A thousand years ago, when I was a freshman at E.O. Smith high school in Storrs, CT, “passing time” provided a real life experience with the detritus that is slowed in a sludged drainpipe. The. panicked rush of smaller particles rushing by the slow amble of more massive bodies was soon after followed by the silence of staring lockers, blue and shining. The scene was particularly panicked for freshman because they hardly knew where to go, darting this way and that like summer gnats with giant backpacks.

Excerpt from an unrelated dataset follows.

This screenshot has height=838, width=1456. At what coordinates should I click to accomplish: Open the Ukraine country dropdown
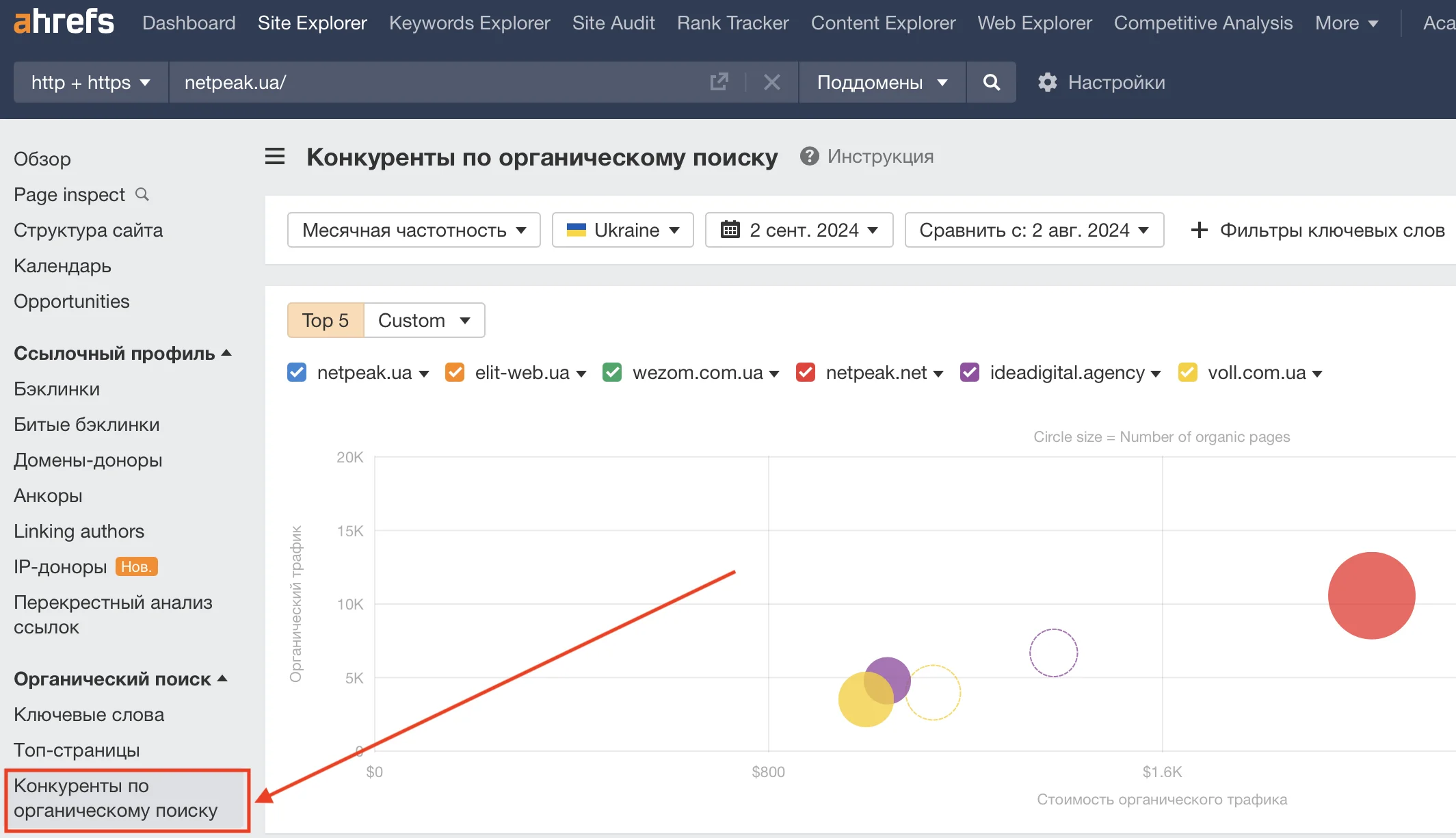click(x=622, y=230)
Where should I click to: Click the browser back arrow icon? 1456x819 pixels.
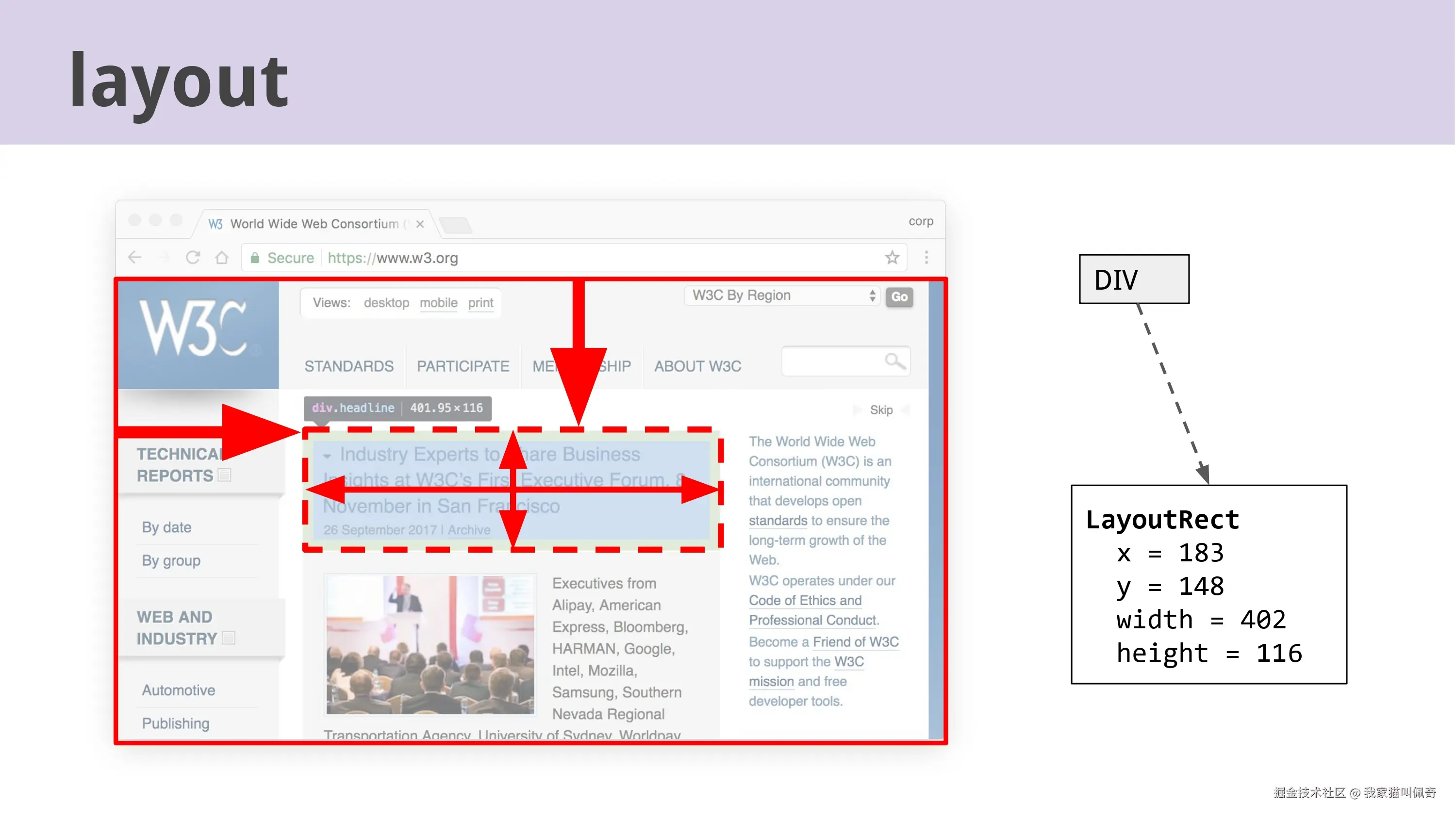(134, 258)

Such scenes seem distant memory in the present August milieu, and yet the panic of rushing to the right virtual or real classroom seems all too familiar, as parents everywhere, all freshman to the current pandemic, scramble to get to… God knows where. Will they accept the hybrid model the public system? Will they supplement with tutoring? Will they pull their kid altogether and do homeschool tutoring? Will they form a pod? The panic has gradually ramped up, it seems, as the calendar pages have turned to August, and many have begun to realize that they need to commit to something that looks insane, one way or the other. Do I really want my 8 year-old home with me the entire year? Do I really want to risk my teenager’s life when there are so many resources available online? The rhetorical questions one asks oneself seem hollow and immutable, and yet it is time to move. Having two school aged children myself, in 3rd and Pre-K, we have wrestled with what to do, as well, and the conversations seem to spiral in on themselves, and yet we must act.
It is with this great sympathy that I hope I can ease this transition for so many worried parents out there. I can’t hook up a ventilator, or put an IV in, or even take a temperature (yes, even after three kids…. Ask my wife!), but I can help as many parents as possible navigate these impossible waters of change. I hope I can do the job well.